- Aim -
Extract each line of the material below that contains the string "icon". Treat the match as case-sensitive.

* * *

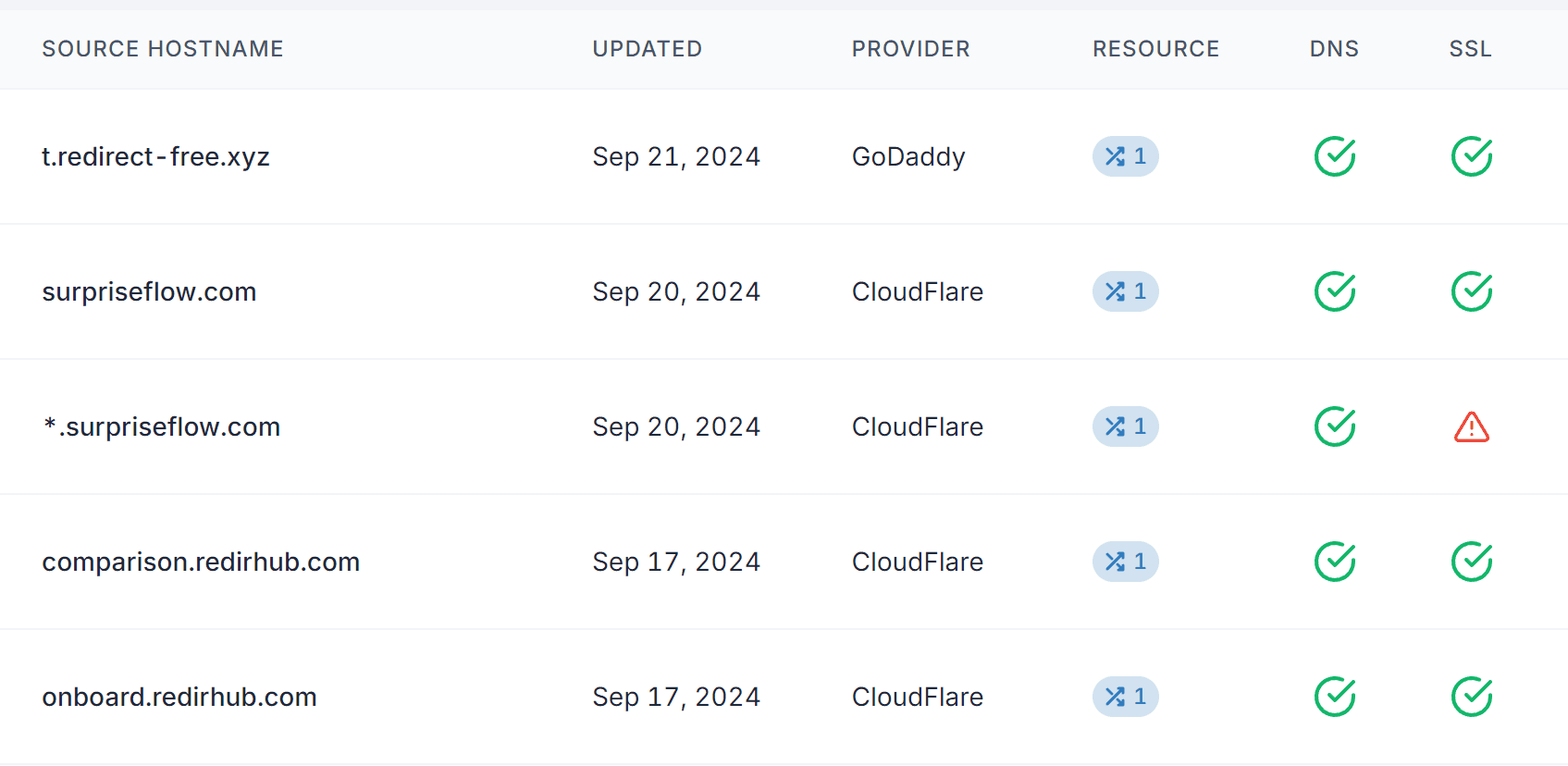Image resolution: width=1568 pixels, height=766 pixels.
Task: Click the DNS check icon for onboard.redirhub.com
Action: [1334, 697]
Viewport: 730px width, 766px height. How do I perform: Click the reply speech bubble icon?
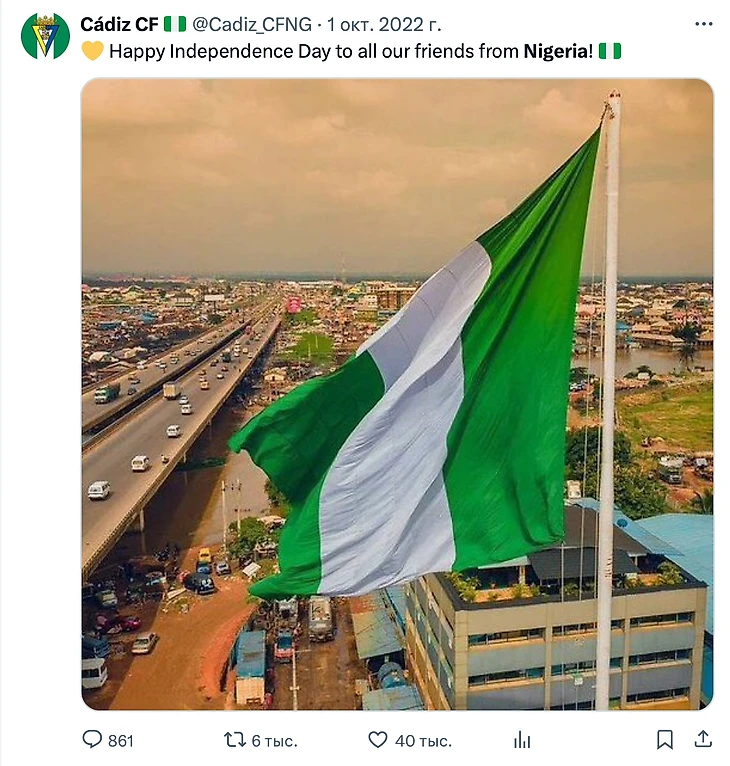[x=92, y=740]
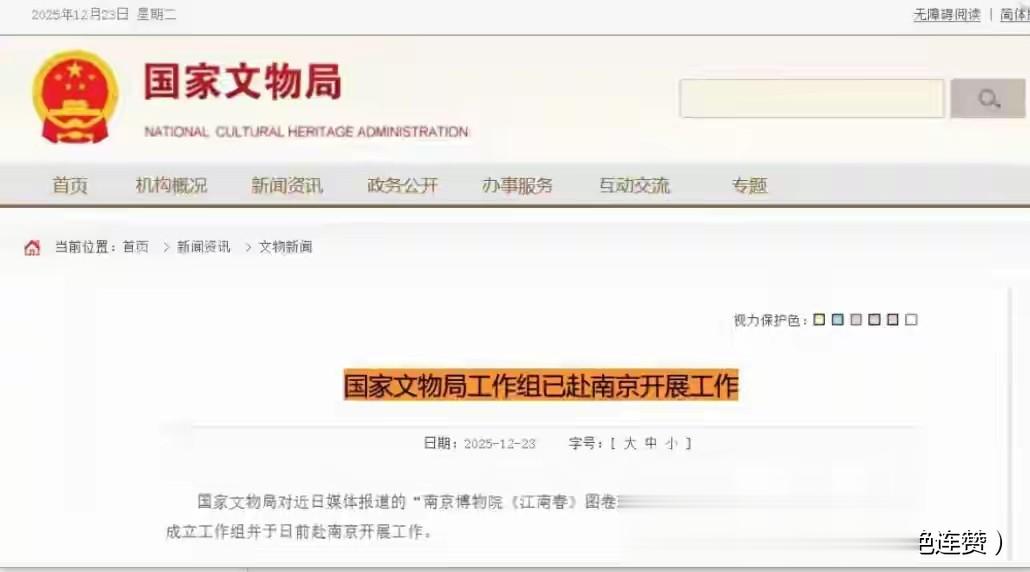Click the 国家文物局 site title
The image size is (1030, 572).
(243, 82)
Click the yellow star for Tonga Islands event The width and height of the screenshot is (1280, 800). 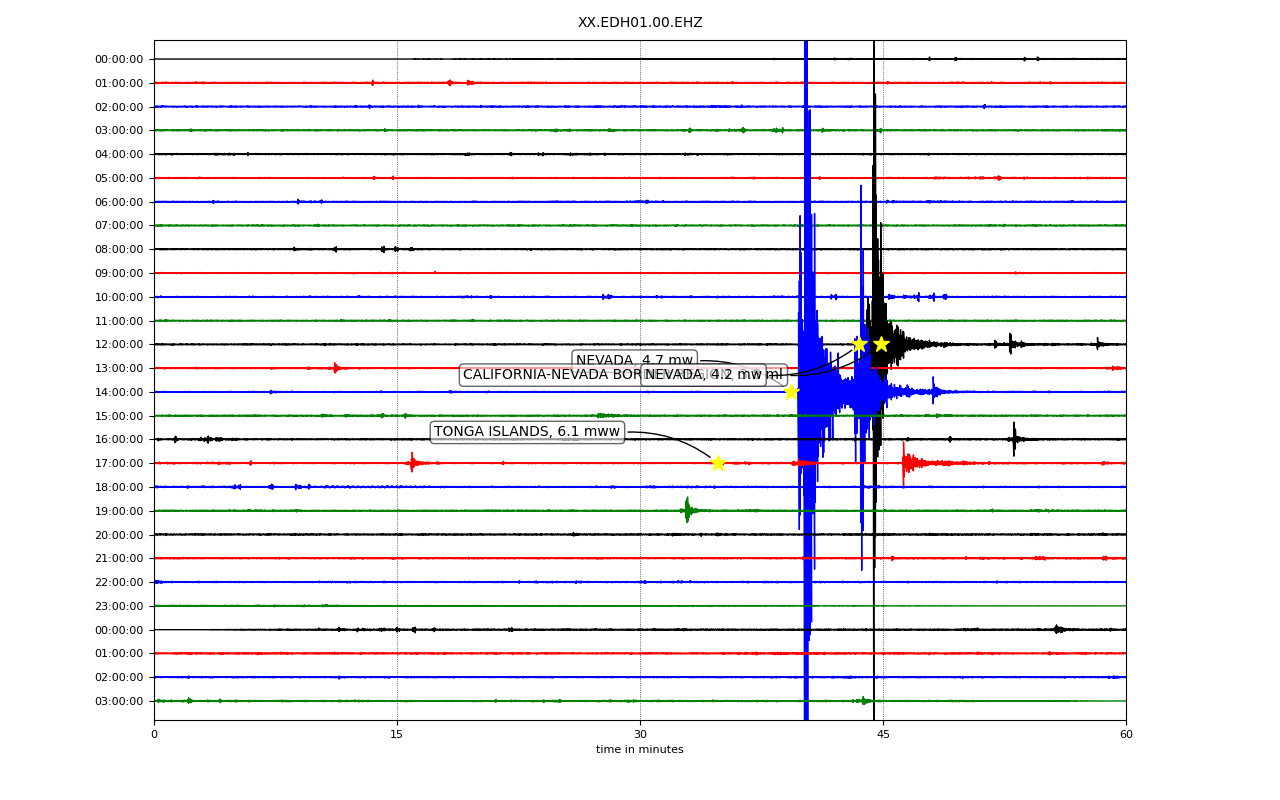718,463
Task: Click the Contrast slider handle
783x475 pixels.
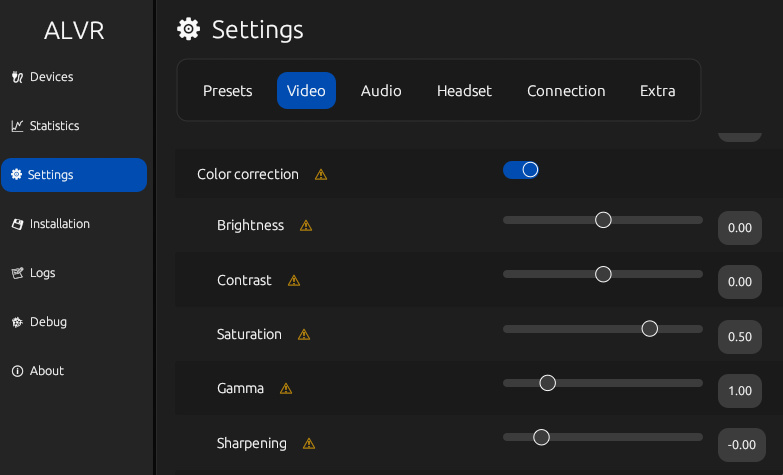Action: 603,274
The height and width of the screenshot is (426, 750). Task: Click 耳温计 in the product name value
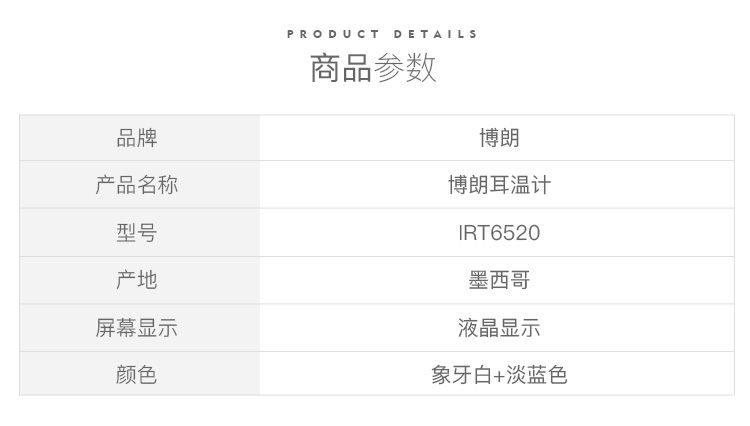click(520, 185)
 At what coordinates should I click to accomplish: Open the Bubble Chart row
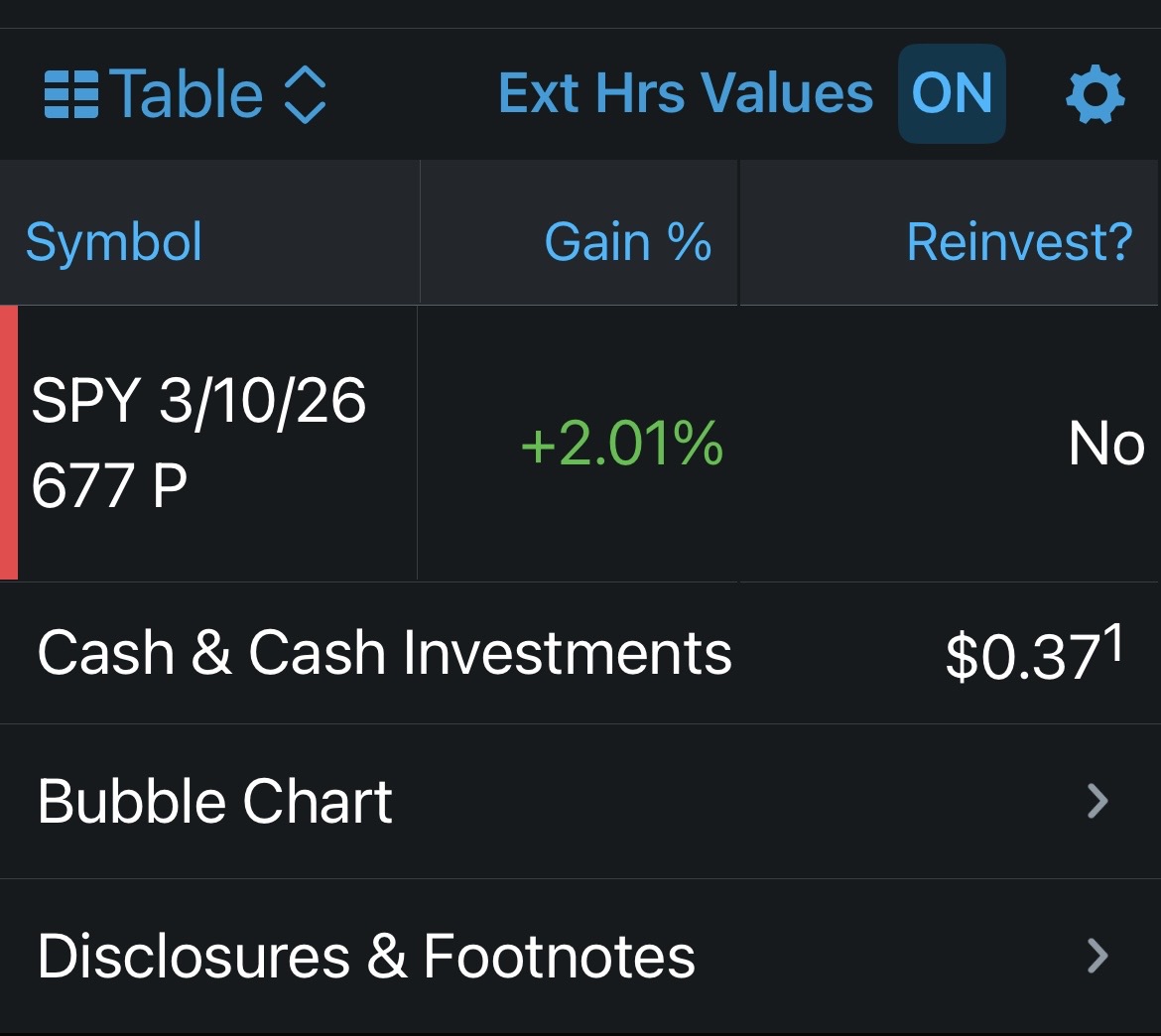click(x=214, y=802)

* * *

- Reply -
Task: Click the DNS check icon for onboard.redirhub.com
Viewport: 730px width, 766px height. How do I perform: Click the reply speech bubble icon?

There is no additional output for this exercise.